Tuesday, April 18, 2006

My swimming head

An interesting subject line. My head isn't really swimming per se... just full of ideas.

I spent this morning (re-, in one case) reading a couple of books for my oft-mentioned book (hereafter OMB) - Back to the Sources: Reading the Classic Jewish Texts and Kitchen Cooks, Plate Twirlers, and Troubadours. The first chapter of my OMB has to do with working from a point of principle, as I may have mentioned. The principle, in this case, is that of tikkun olam, which is translated as repairing/restoring/healing (etc.) the world.

Now, before I proceed I will say that Dwight D. Eisenhower's admonition to Richard Nixon regarding the vice presidency (which I will not repeat - this is a PG blog) will eventually apply here, but I'm not a procrastinator in any sense of the word... yet, I've been carrying this book in my head, with not enough time to write it, for longer than I've ever carried any project. So - it feels like an eternity to me, and eventually it will be time to do the Eisenhower/Nixon thing. But not yet. Continuing...

Today, I'm thinking about writing this tikkun olam chapter. I find that I'm wrestling with several things - and I haven't yet started to write yet, so they will doubtless resolve themselves through writing (that always happens to me). They are these:

  • Academic convention would have me cite nearly everything I write. Yet, I don't know everything about tikkun olam, Judaism, etc. that there is to know ... and I never will. If I try to read everything that there is, I'll never do it, because...

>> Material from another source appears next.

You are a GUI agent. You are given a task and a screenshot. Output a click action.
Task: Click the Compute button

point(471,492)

  • Judaism is a culture (and a religion) based on intellectual dialogue and analysis. There is a loooong history in Judaism of discussion and debate with very little resolution - this is just the way it is. An example: one chapter in Back to the Sources focuses on Talmud, rabbinical commentaries on the Torah [the first five books of the Bible]. The chapter's author, Robert Goldenberg, is focusing on a portion of the Babylonian Talmud that asks, "From what time may people reciete the evening Shema From the hour that the priests come in to eat of their Heave-offering" (143). Referring to the Talmudic commentary - which is by several people and covers a large page (he writes that the effort to combine all of these ideas into a single whole "was undeniably a worth aim, but it has sometimes turned the Talmudic conversation into a gathering where everyone is talking at once [142]), Goldenberg says, "It may seem that this is all a practical discussion an effort to decide when in fact the time for Shema arrives and then to produce convenient test for determining whether that moment has come.

    It is important to keep in mind that this is not at all the true purpose of the passage... the practical question at hand is never explicity resolved, while the answer accepted by later tradition ... actually is provided in this passage but receives no particular attention" (143-4).

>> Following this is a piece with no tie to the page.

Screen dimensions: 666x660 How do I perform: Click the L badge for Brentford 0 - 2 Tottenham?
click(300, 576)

    So - Judaic thought, like academe, tends toward the citational practice, the rootedness in text and authority... this is, as Keith Gilyard has written, no new news. But there is a history, a convention, a culture, a tradition of no resolution - just continuing debate - so if I wanted to ground myself in sources, I could be there forever. (And I'm not trying to cop out of research, either...). Then there's the fact that


  • My tendency is to write "academically," from sources, and not from/about my own experience. I am no 'creative writer,' meaning I don't generally write about myself in any kind of personal way save as a WPA, a teacher, etc. This chapter, focusing as it does on a point of personal principle, is going to take more than that if it's to be at all good, which of course I want it to be. But personal stuff generally isn't academic-y and cited (which I'm obviously using as a shorthand for a whole set of postures and practices). That's where some of the essays in Kitchen Twirlers are good models... also some other stuff that I haven't yet gotten to.


  • So - a dilemma that I am thinking through. I will of course resolve by writing and writing and writing... because that's how I work through these things.

    2 Comments:

    Blogger susan said...

    Hey! cool first posts. Happy blogging.

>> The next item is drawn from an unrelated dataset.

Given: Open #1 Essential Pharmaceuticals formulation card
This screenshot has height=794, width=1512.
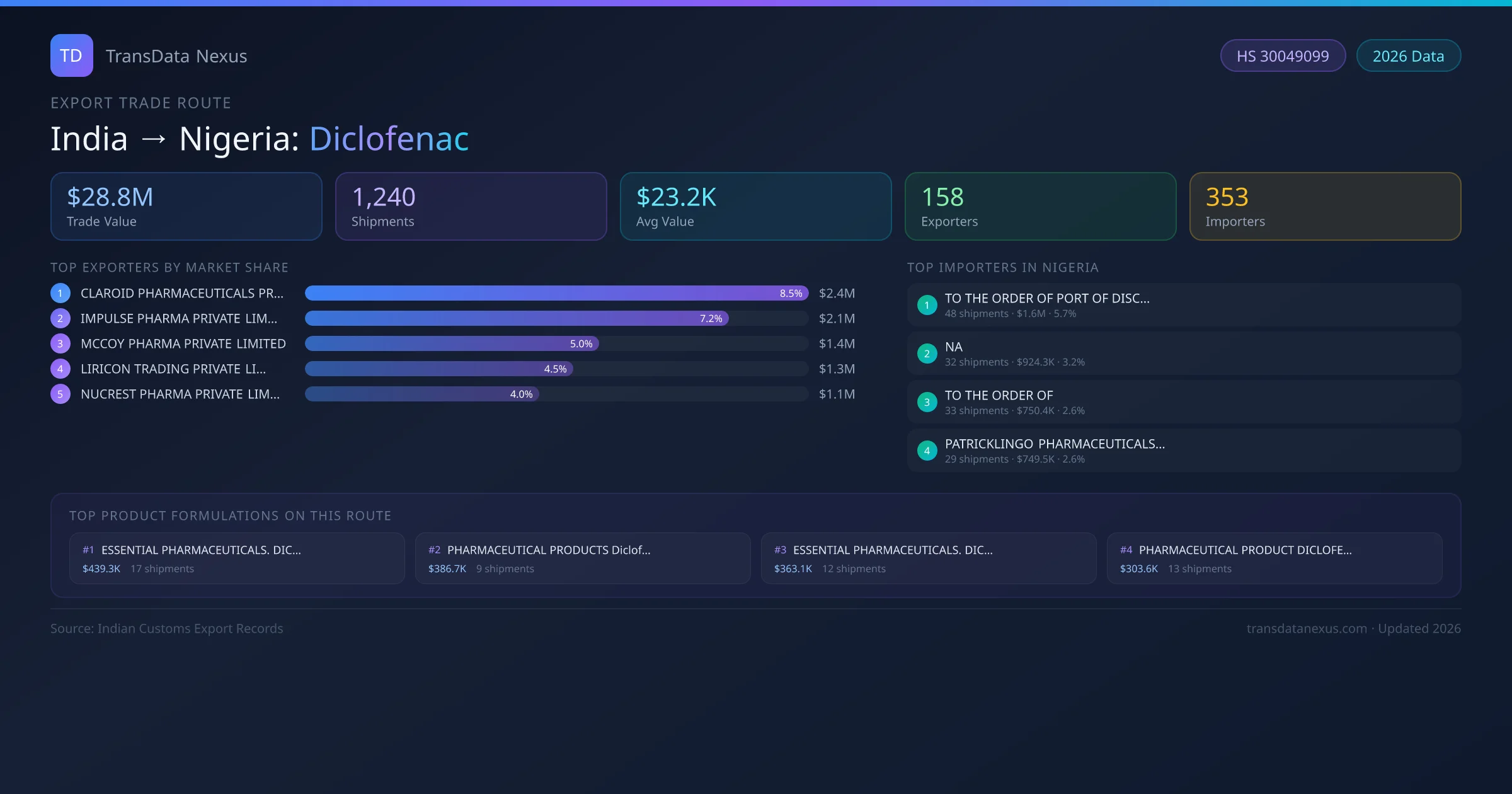Looking at the screenshot, I should (x=236, y=558).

    In addition to that looong tradition of study and debate w/o resolution is a tradition of acting, not waiting around for some perfect resolution before doing something (although I realize there's way much that I don't know, too, so consider the source here). So you've got a tradition with multiple strands coming together here.

    Like you need more things on your to-do list, but I was thinking about you last night as I started Richard Miller's Writing at the End of the World. He deals with some religious imagery and generally has some very interesting Big Questions about Why Write, Why Read, Why Study It. I assume there will be some Big Answers by the end, but I"m only just starting.

    BTW, you might want to set up word verification on your comments--it will probably prevent spam. In your dashboard go to the big Settings tab and then pick Comments, and scroll down to the place where you can set up word verification). That's my unsolicited technical advice for the day :).

    I'm glad you're writing.

    6:31 PM  
    Anonymous Anonymous said...

    For a long time I've been wrestling with the Judaic aspects of my life and work and my work as a writing teacher, which I see as intertwined-- It's good to read about your wrestling. I'll be sure to visit some more. If you haven't read Aviva Zornberg's work-- which is part of a very modern midrashic tradition-- I want to suggest it. I think you might find it Beginning of Desire an interesting model for ranging over sources.